En el caso de Iberdrola, presente en el Reino Unido desde 2007, año en que adquirió ScottishPower, el fondo de comercio de sus distintos negocios en el país es de 5.586 millones de euros, repartidos entre su negocio de generación y comercialización de electricidad y gas (4.257 millones); actividades reguladas (833 millones) y energías renovables (496 millones).
Este fondo de comercio, que inicialmente ascendía a 8.821 millones de euros, se revisó a la baja tras el traspaso en su día del negocio de renovables de la filial de ScottishPower en EE UU a la filial de Iberdrola en el país (Avangrid) y la venta del negocio de generación tradicional, Drax, en escocia.

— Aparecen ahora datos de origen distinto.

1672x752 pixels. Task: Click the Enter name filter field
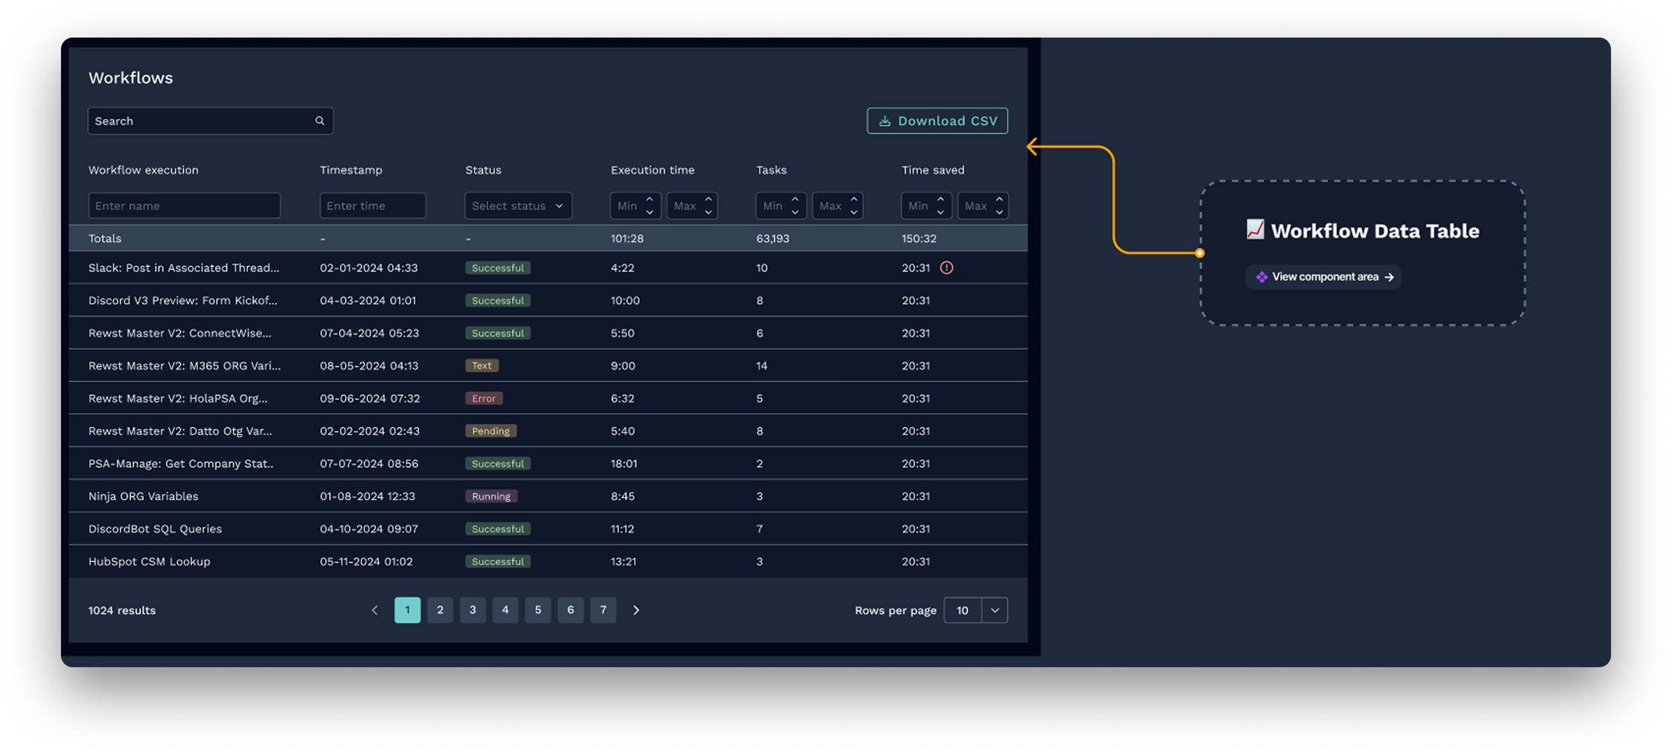[184, 206]
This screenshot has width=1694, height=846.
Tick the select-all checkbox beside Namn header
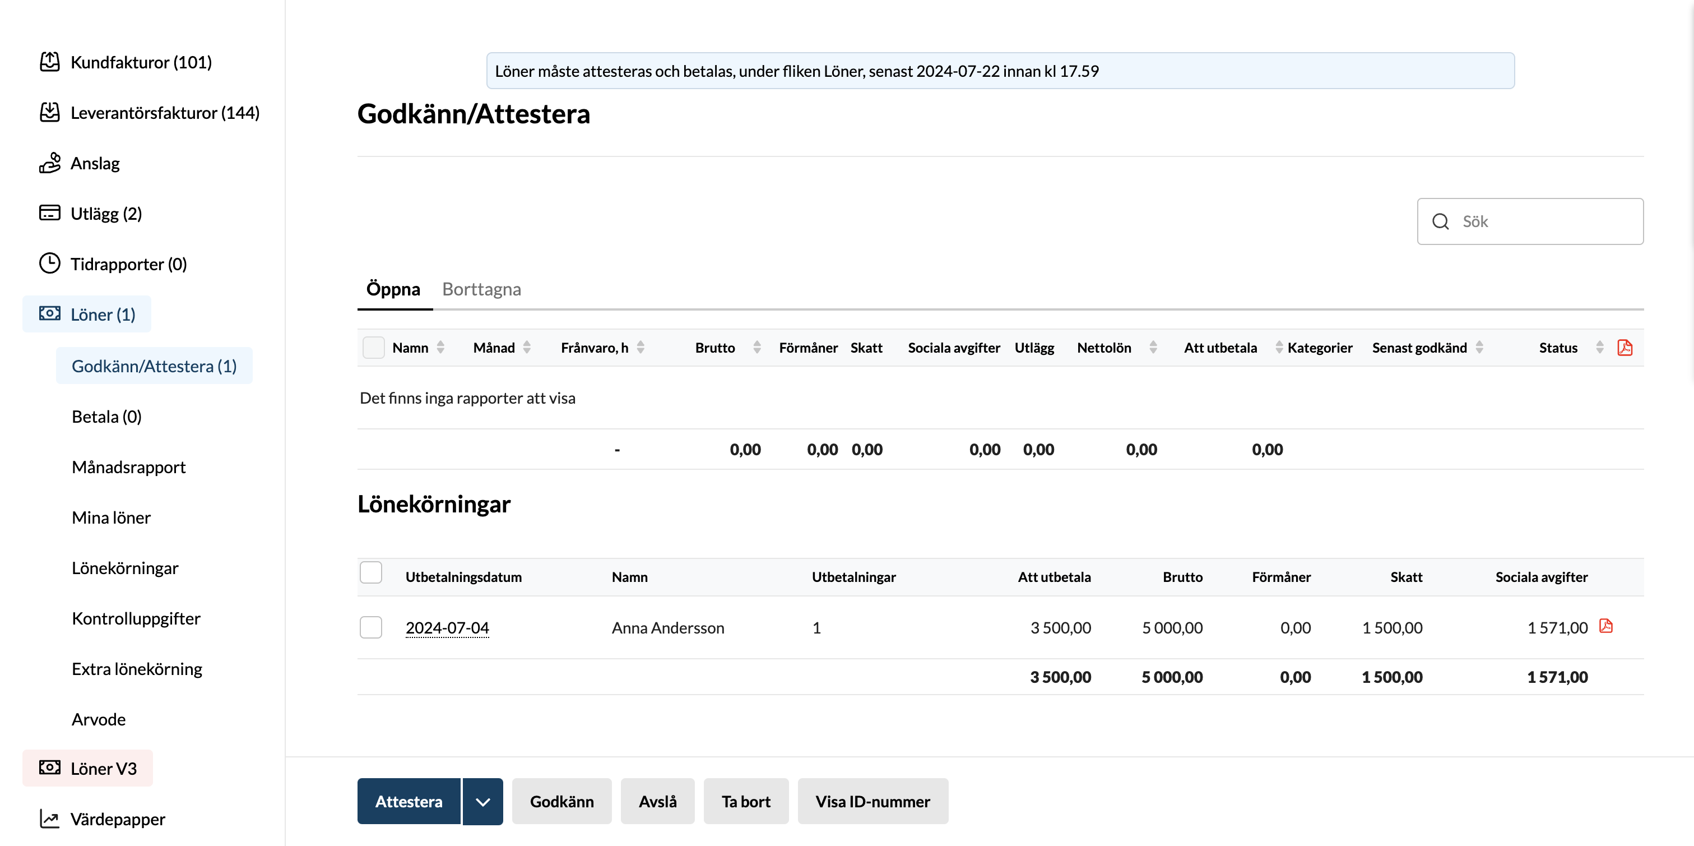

Iberdrola adoptó el pasado febrero 14 medidas para protegerse del riesgo de un Brexit duro. Entre ellas, figura la monitorización de cambios regulatorios; interrupciones de suministro; coberturas sobre los tipos de cambio y aranceles; contratos y movimiento de empleados. La compañía asegura que mantiene “su compromiso con el Reino Unido” y se muestra convencida de que el país “seguirá apostando por un modelo energético sostenible, competitivo y seguro, con una regulación estable”.
Banco Sabadell, por su parte, no tiene fondo de comercio relacionado con su filial británica TSB. Fuentes del banco señalan que cuando se compró esta entidad, se hizo al valor que tenía en libros.

Ferrovial descarta nuevos deterioros por Amey o Heathrow

  • Expectante. Ferrovial está tomando medidas para blindarse ante el Brexit desde el mismo momento en que se conoció el resultado del referéndum, pero a día de hoy no piensa en un fondo de comercio a la baja por su exposición al mercado británico, aseguran fuentes de la compañía. El aeropuerto londinense de Heathrow dotó provisiones que posteriormente está revirtiendo de forma parcial. Su operadora, de la que Ferrovial tiene un 25%, no ha deteriorado el fondo de comercio a la vista de que el tráfico y los ingresos han continuado subiendo. La filial de servicios Amey, en venta y desconsolidada, ha llevado a cabo un duro saneamiento, pero por problemas con grandes clientes.
  • Dividendos asegurados. Una de las primeras medidas del grupo de infraestructuras fue trasladar a Ámsterdam, desde Oxford, la cabecera de las sociedades internacionales con el objetivo de que se mantuvieran bajo el paraguas de la UE. Ferrovial también ha contratado coberturas para soportar el equivalente a tres años de dividendos aportados por los activos en el Reino Unido.